Quand l'enfant nous regarde, on sent Dieu nous sonder ;
Quand il pleure, j'entends le tonnerre gronder,
Car penser c'est entendre, et le visionnaire
Est souvent averti par un vague tonnerre.
Quand ce petit être, humble et pliant les genoux,
Attache doucement sa prunelle sur nous,
Je ne sais pas pourquoi je tremble ; quand cette âme,
Qui n'est pas homme encore et n'est pas encor femme,
En qui rien ne s'admire et rien ne se repent,
Sans sexe, sans passé derrière elle rampant,
Verse, à travers les cils de sa rose paupière,
Sa clarté, dans laquelle on sent de la prière,
Sur nous les combattants, les vaincus, les vainqueurs ;
Quand cet arrivant semble interroger nos coeurs,
Quand cet ignorant, plein d'un jour que rien n'efface,
A l'air de regarder notre science en face,
Et jette, dans cette ombre où passe Adam banni,
On ne sait quel rayon de rêve et d'infini,
Ses blonds cheveux lui font au front une auréole.

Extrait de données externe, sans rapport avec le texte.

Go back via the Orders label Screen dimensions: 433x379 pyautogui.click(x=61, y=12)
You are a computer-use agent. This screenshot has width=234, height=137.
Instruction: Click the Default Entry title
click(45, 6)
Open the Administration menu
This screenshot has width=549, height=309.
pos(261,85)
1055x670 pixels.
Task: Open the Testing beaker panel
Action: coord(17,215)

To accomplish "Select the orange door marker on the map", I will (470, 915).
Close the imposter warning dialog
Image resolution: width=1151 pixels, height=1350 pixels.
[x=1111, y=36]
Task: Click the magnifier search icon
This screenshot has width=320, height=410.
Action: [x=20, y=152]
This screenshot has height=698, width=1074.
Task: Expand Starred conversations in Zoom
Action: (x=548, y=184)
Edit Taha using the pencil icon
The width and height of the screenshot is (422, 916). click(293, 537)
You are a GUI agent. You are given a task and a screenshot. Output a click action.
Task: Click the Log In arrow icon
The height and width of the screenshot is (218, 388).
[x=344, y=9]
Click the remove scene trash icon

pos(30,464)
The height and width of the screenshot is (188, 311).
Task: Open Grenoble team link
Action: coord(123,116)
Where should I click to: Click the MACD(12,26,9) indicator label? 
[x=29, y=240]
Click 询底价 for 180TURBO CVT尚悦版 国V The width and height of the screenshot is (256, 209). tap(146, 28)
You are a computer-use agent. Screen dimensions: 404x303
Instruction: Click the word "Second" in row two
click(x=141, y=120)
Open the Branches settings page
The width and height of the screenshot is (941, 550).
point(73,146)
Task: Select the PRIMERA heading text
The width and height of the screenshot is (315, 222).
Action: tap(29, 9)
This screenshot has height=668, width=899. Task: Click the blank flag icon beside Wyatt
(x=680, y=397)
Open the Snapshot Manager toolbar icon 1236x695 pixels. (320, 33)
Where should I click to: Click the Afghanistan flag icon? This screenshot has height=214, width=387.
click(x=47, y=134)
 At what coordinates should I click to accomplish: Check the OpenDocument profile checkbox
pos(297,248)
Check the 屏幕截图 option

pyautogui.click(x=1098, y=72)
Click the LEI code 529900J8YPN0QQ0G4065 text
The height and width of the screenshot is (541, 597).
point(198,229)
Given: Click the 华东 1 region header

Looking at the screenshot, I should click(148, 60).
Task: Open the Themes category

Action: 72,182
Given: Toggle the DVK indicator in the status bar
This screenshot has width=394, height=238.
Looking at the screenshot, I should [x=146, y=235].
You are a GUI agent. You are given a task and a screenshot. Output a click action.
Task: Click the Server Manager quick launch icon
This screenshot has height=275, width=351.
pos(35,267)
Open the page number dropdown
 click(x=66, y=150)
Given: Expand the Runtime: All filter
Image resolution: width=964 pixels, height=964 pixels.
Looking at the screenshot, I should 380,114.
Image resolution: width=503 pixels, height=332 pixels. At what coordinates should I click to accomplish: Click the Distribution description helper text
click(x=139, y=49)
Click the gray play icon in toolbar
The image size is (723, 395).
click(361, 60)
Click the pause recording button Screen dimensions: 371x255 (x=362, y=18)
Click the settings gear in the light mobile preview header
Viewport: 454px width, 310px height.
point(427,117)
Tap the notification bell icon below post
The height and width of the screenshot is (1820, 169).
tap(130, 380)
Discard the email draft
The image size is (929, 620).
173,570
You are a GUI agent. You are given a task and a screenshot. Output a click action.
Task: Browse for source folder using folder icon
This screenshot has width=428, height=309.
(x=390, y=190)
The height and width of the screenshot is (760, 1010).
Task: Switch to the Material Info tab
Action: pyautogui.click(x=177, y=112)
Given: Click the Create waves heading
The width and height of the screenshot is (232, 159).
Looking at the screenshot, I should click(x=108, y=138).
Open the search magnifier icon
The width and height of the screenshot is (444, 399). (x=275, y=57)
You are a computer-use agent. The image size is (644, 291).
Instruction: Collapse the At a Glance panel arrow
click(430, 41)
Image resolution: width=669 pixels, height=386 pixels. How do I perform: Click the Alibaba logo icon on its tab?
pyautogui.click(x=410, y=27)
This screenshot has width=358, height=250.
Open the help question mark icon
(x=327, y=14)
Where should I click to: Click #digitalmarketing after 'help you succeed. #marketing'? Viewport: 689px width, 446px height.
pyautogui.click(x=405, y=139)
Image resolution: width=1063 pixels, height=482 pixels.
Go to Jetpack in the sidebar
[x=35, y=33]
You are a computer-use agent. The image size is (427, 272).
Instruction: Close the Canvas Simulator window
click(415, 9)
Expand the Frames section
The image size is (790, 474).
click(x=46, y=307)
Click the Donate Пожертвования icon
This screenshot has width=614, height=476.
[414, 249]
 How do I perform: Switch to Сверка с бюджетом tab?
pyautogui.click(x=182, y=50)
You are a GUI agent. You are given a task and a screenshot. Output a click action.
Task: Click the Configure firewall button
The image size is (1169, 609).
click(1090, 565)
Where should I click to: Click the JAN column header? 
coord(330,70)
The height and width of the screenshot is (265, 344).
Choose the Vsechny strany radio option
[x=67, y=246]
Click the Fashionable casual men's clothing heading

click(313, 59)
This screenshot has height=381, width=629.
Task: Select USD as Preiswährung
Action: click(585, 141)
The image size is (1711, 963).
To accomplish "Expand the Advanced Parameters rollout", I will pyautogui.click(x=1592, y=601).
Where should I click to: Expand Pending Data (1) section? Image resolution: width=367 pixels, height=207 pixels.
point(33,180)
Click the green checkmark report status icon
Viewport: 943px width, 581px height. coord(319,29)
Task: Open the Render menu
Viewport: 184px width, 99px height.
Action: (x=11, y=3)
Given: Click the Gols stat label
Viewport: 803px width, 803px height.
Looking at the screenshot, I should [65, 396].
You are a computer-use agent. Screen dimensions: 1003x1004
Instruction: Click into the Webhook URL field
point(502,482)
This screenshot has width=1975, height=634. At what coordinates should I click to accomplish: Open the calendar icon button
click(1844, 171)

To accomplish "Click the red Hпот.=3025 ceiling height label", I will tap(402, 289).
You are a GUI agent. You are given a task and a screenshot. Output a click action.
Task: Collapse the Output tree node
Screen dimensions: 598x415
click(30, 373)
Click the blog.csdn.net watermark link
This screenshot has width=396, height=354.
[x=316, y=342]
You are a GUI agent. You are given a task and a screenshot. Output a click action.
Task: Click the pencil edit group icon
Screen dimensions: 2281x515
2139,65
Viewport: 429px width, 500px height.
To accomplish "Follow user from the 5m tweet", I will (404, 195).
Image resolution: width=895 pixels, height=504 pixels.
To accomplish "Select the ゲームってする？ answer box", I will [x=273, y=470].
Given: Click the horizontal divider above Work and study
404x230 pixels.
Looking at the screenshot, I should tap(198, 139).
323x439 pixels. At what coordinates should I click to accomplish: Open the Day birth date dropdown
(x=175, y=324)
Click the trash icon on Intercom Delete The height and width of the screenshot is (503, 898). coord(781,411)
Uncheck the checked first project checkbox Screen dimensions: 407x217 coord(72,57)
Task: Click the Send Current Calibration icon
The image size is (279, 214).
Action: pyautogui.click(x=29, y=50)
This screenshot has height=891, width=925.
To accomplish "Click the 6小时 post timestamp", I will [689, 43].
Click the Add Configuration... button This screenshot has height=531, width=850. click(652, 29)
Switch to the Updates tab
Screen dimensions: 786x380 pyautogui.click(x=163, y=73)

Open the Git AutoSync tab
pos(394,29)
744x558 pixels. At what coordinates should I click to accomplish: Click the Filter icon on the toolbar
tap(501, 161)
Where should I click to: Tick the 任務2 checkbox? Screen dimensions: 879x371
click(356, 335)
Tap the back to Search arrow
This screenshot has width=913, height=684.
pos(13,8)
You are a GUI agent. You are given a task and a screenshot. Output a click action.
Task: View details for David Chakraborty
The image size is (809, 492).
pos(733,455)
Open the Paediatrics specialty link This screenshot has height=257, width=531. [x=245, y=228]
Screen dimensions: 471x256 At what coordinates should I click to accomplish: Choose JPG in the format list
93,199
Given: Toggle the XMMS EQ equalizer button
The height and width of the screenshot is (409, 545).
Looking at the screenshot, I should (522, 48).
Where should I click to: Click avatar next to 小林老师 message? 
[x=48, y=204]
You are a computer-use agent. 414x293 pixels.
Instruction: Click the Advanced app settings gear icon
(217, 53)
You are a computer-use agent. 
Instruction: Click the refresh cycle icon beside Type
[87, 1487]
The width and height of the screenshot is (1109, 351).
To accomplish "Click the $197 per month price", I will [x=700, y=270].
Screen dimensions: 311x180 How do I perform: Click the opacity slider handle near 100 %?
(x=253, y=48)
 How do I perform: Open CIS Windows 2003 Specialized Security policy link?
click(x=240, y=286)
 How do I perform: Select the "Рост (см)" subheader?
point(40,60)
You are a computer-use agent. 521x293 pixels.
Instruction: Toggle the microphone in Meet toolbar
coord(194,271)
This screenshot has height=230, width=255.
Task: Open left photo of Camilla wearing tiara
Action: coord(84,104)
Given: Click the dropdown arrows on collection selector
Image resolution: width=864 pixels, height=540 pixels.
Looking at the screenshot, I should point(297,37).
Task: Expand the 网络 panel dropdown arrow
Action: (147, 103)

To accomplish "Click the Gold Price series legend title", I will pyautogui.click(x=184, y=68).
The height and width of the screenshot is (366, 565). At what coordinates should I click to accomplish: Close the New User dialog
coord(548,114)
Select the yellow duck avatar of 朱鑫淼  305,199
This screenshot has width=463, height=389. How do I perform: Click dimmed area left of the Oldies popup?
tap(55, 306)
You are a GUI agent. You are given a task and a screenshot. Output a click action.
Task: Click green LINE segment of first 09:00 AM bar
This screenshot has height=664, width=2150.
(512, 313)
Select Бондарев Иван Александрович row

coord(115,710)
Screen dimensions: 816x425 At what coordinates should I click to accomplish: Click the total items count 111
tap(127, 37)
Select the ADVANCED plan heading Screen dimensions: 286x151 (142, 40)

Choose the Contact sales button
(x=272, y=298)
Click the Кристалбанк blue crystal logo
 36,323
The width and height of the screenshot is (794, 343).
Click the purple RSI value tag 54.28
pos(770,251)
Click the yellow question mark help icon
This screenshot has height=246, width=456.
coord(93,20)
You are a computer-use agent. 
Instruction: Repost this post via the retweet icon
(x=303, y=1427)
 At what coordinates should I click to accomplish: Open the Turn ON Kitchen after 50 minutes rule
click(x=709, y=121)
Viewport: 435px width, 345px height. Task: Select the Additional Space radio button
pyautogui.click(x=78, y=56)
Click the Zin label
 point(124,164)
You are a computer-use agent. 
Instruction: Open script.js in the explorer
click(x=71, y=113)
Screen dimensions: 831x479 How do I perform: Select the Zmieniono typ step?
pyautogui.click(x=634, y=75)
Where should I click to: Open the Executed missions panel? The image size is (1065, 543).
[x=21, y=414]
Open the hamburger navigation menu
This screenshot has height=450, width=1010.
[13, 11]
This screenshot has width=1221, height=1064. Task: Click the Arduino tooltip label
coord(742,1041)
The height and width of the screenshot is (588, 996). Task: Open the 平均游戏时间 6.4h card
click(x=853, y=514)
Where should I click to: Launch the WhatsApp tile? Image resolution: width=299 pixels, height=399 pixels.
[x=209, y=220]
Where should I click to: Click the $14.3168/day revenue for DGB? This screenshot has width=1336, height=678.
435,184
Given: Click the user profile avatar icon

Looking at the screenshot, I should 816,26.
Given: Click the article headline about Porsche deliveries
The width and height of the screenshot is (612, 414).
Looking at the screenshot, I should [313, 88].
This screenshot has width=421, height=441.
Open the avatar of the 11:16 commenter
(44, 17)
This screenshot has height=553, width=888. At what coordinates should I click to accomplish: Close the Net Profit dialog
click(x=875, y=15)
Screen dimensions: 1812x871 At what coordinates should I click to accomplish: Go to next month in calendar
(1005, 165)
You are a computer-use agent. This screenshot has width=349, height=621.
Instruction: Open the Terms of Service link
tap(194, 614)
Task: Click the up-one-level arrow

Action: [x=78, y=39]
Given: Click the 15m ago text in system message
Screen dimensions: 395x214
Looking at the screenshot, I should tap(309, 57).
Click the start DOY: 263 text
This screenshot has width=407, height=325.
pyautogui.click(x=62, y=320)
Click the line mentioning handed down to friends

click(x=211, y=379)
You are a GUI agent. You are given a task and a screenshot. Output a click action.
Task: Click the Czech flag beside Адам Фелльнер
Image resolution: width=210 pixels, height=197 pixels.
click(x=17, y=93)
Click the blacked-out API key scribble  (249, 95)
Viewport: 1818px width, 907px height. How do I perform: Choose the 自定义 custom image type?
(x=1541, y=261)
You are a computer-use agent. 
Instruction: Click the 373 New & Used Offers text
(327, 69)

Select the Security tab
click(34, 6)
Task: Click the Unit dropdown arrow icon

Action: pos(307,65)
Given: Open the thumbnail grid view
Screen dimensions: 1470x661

Comme on sent qu'il était hier l'esprit qui vole !
Comme on sent manquer l'aile à ce petit pied blanc !
Oh ! comme c'est débile et frêle et chancelant !
Comme on devine, aux cris de cette bouche, un songe
De paradis qui jusqu'en enfer se prolonge
Et que le doux enfant ne veut pas voir finir !
L'homme, ayant un passé, craint pour cet avenir.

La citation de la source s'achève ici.